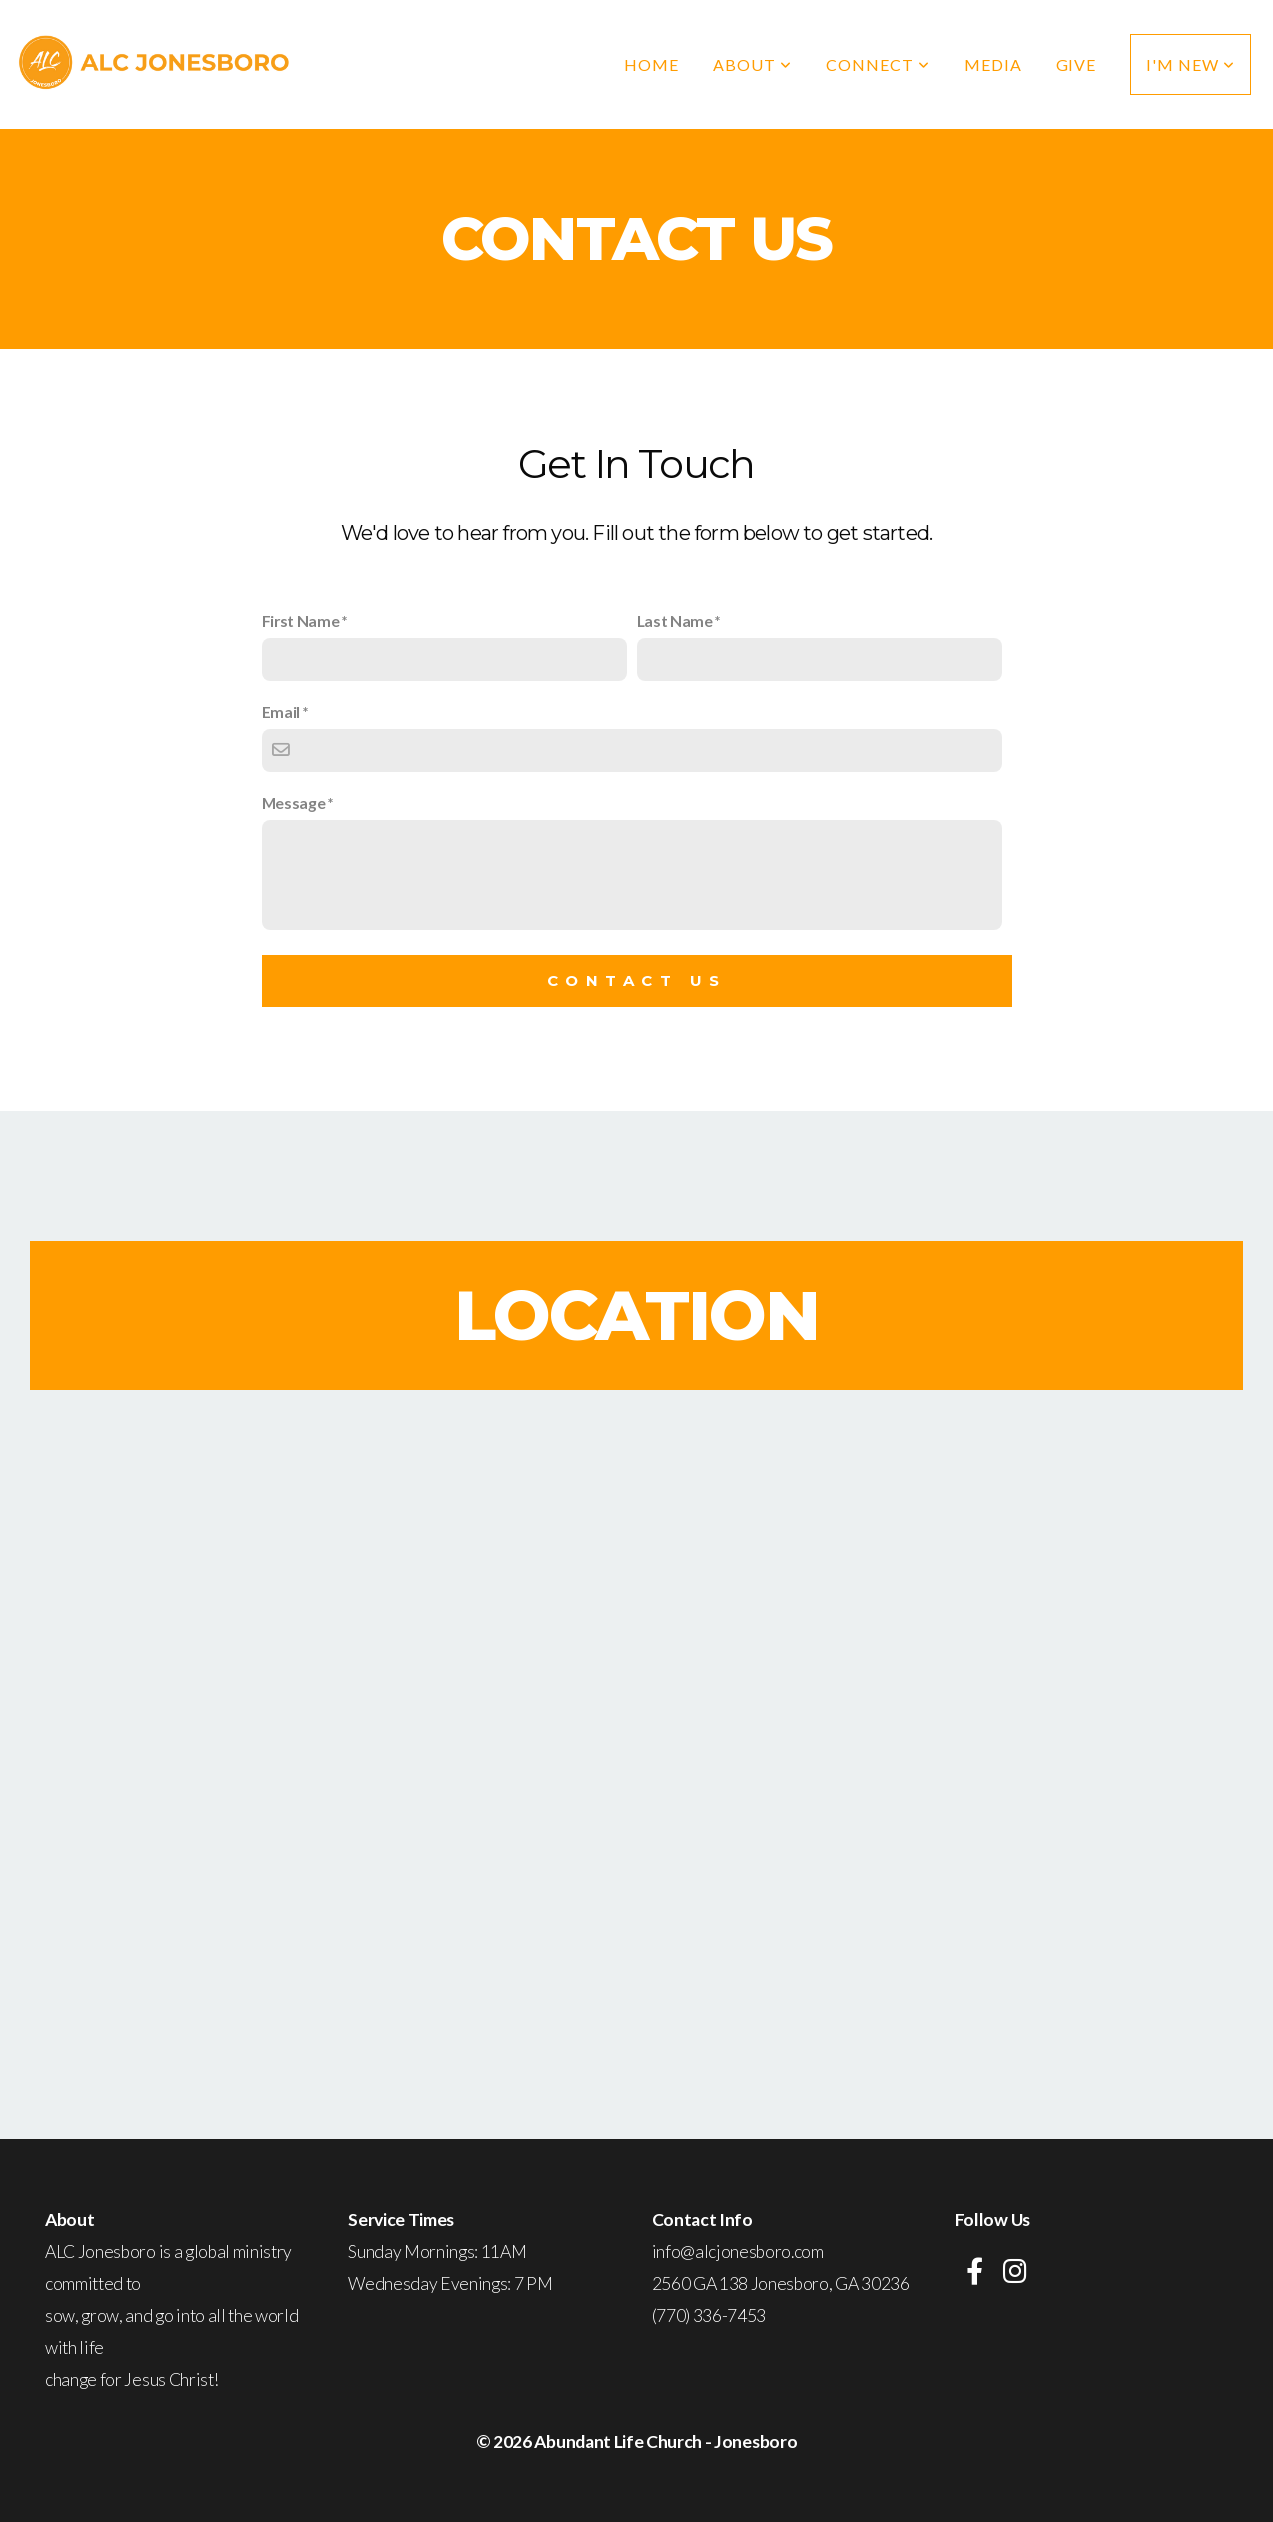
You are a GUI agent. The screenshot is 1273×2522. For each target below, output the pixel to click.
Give (1076, 64)
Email (281, 711)
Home (651, 64)
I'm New (1190, 64)
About (752, 64)
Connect (878, 64)
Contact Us (637, 980)
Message (294, 802)
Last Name (675, 620)
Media (993, 64)
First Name (301, 620)
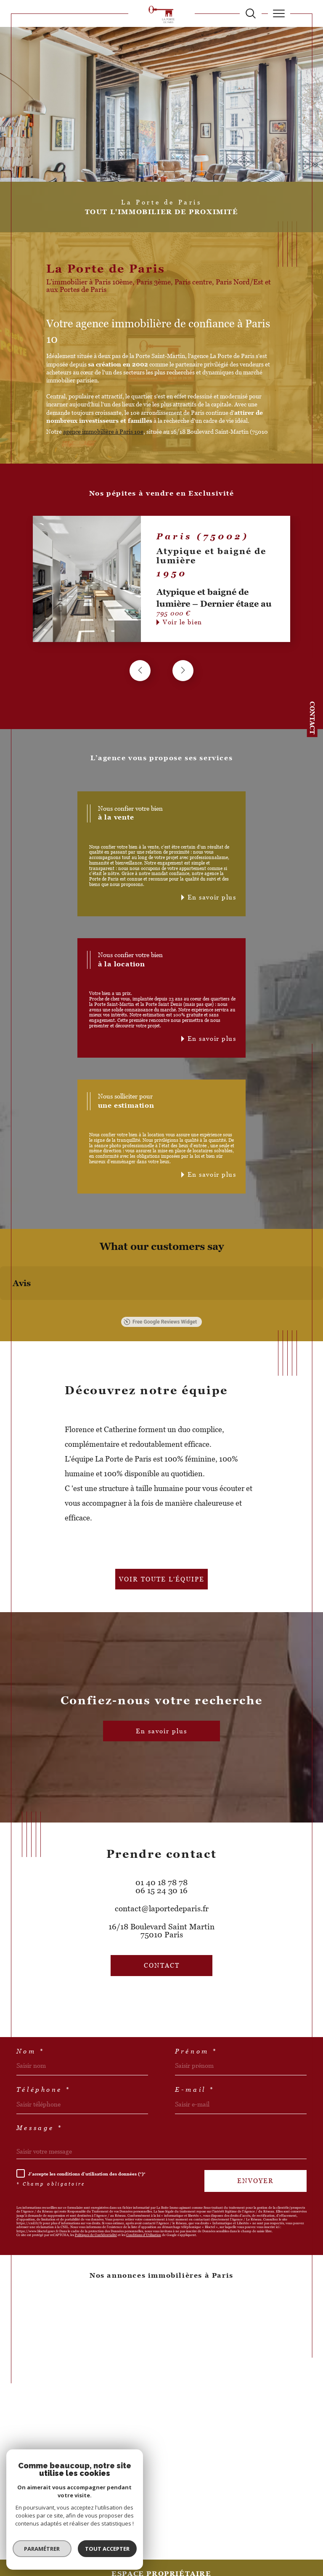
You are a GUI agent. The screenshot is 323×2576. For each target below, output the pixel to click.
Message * (39, 2128)
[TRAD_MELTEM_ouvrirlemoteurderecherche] (250, 13)
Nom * (30, 2051)
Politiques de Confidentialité (96, 2235)
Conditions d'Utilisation (143, 2235)
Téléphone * (43, 2089)
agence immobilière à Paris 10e (103, 431)
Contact (312, 717)
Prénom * (196, 2051)
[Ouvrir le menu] (279, 13)
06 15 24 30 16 (161, 1890)
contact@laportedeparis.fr (162, 1908)
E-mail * (194, 2089)
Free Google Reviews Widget (160, 1322)
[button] (182, 670)
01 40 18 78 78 (161, 1882)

┄┄┄┄┄┄┄┄┄┄

▶ Short exercise
Lay out the stretch of the listing from the line containing "[Ouvrir le menu] (279, 13)" through the end of the listing as a Markdown table with the columns Row and Entry. Both ends are included. Put the row number in Row and the line in Entry, and leave out any blank lines.

▶ The solution
| Row | Entry |
|---|---|
| 1 | [Ouvrir le menu] (279, 13) |
| 2 | 06 15 24 30 16 (161, 1890) |
| 3 | contact@laportedeparis.fr (162, 1908) |
| 4 | E-mail * (194, 2089) |
| 5 | Free Google Reviews Widget (160, 1322) |
| 6 | [button] (182, 670) |
| 7 | 01 40 18 78 78 (161, 1882) |